I was coming back from Ireland after visiting my mother, and the airport's television screens showed lots of Union Jack flags draped over coffins. Some paras had been killed in Afghanistan, and one of them was from Carlisle. I remember thinking that was a bit close to home and that I must make the effort to attend the funeral. That same night came the knock on my own door. That was a dreadful moment.
I don't know where the grief will end. Maybe I will never get over it. It was Sarah's 27th birthday recently, and she loved Christmas. She was an only child and absolutely loved this time of year. Until now she had only missed one Christmas, when she was in Iraq. This year I am being sent cards, but rather than put them on display I find it hard to open them - there doesn't seem much point.
Sarah had recently got married and wanted to establish herself in the army. The last emails from her talked about how she was going to be promoted to sergeant. We used to joke she'd be the first woman to be head of the army.
Security was so intense at the funeral because of the number of high-ranking officers present.

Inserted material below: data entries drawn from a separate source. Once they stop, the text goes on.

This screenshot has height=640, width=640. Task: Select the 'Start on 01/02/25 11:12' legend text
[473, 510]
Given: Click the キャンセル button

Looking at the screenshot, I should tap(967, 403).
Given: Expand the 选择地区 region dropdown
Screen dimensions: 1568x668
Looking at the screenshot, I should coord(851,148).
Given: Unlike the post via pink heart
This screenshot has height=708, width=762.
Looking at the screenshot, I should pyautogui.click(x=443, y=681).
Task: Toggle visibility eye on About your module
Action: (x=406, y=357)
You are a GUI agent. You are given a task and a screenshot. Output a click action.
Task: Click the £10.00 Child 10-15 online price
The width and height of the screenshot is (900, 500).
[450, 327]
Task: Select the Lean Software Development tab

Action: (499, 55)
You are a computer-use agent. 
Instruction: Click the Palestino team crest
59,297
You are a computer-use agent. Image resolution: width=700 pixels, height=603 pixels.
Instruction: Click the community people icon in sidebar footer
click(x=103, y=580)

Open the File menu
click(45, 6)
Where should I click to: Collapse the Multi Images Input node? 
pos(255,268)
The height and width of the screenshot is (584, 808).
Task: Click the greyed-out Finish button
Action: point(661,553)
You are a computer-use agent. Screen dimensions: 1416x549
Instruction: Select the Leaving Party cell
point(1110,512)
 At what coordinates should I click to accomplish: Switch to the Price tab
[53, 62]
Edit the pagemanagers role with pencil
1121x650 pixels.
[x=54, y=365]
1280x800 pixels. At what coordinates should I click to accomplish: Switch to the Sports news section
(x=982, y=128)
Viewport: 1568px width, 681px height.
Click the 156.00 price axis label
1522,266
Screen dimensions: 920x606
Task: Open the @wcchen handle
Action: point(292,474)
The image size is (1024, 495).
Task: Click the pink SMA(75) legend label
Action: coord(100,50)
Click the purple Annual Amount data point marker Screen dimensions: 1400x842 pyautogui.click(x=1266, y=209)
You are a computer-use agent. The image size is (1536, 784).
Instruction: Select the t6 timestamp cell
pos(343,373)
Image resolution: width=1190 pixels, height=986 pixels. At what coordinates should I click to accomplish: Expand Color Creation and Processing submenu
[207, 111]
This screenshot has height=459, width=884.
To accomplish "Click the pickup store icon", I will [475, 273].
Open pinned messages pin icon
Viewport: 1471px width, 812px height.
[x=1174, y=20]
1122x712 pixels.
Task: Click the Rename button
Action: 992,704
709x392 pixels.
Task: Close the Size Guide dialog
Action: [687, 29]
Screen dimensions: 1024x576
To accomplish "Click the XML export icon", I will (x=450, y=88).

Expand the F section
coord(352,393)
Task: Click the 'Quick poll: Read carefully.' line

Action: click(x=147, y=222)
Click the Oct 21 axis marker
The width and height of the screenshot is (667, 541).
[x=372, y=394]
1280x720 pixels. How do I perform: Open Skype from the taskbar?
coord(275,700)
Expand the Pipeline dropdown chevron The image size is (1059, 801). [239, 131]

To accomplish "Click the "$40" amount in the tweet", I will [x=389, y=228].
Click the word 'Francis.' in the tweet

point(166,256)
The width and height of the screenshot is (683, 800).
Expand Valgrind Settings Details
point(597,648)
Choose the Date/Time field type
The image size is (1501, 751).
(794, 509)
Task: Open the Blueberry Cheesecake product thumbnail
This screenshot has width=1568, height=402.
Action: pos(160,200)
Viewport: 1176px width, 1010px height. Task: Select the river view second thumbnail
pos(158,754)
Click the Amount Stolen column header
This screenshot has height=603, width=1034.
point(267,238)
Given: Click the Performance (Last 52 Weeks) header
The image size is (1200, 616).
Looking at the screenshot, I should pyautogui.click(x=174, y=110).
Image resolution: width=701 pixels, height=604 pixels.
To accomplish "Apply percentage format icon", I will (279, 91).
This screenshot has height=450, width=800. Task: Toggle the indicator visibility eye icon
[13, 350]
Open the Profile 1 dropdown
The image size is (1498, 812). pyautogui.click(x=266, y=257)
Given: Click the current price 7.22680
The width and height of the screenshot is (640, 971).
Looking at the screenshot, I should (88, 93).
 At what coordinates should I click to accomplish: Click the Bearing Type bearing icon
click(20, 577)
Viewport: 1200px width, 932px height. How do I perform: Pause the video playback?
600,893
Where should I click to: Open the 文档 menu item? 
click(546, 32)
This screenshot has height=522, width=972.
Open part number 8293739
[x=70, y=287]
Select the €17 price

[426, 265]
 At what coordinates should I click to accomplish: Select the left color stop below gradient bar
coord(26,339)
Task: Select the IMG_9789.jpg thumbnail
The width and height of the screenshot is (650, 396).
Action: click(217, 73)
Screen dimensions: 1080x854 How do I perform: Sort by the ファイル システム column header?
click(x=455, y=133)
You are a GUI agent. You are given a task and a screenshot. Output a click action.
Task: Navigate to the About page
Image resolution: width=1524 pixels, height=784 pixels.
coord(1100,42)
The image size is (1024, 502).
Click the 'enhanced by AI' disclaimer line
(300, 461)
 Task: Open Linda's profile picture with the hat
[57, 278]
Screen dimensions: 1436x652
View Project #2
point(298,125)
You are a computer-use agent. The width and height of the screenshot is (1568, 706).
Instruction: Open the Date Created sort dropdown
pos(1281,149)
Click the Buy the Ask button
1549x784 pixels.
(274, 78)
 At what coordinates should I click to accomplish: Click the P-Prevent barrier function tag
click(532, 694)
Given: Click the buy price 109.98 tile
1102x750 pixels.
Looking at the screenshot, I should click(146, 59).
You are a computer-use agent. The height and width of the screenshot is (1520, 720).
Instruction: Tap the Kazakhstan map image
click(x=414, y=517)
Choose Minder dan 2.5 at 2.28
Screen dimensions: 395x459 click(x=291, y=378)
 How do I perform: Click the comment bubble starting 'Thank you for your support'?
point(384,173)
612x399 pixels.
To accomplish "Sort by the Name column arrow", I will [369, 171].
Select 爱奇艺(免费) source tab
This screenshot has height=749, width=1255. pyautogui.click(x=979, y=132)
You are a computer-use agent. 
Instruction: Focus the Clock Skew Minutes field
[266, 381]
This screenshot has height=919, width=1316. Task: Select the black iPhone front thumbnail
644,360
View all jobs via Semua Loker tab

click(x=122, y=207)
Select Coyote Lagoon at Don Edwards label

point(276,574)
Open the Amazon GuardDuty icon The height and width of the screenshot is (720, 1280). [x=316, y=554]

Sarah had broken a metatarsal, the David Beckham injury, and while she was in London receiving treatment she had impressed a lot of very senior officers in Whitehall.
It is despicable that she was sent to the frontline in a tent on wheels - the Snatch Land Rover that civil servants have been given strict instruction not to travel in. They literally had to stop using them because they are too dangerous - but not apparently too dangerous for British soldiers. Families are destroyed as a result, and some will never get over it.
Now I am planning to publish three children's books featuring Sarah's dog Toby, who rides on the back of Monty, a horse. They are true stories, and some of the money will go to charities, such as Help for Heroes, or other causes helping war veterans.
I have since learnt that Sarah took the full force of the blast. She was lost in the blink of an eye. It's a parent's worst nightmare - the thought of their children dying screaming their name. Thankfully that wasn't the case.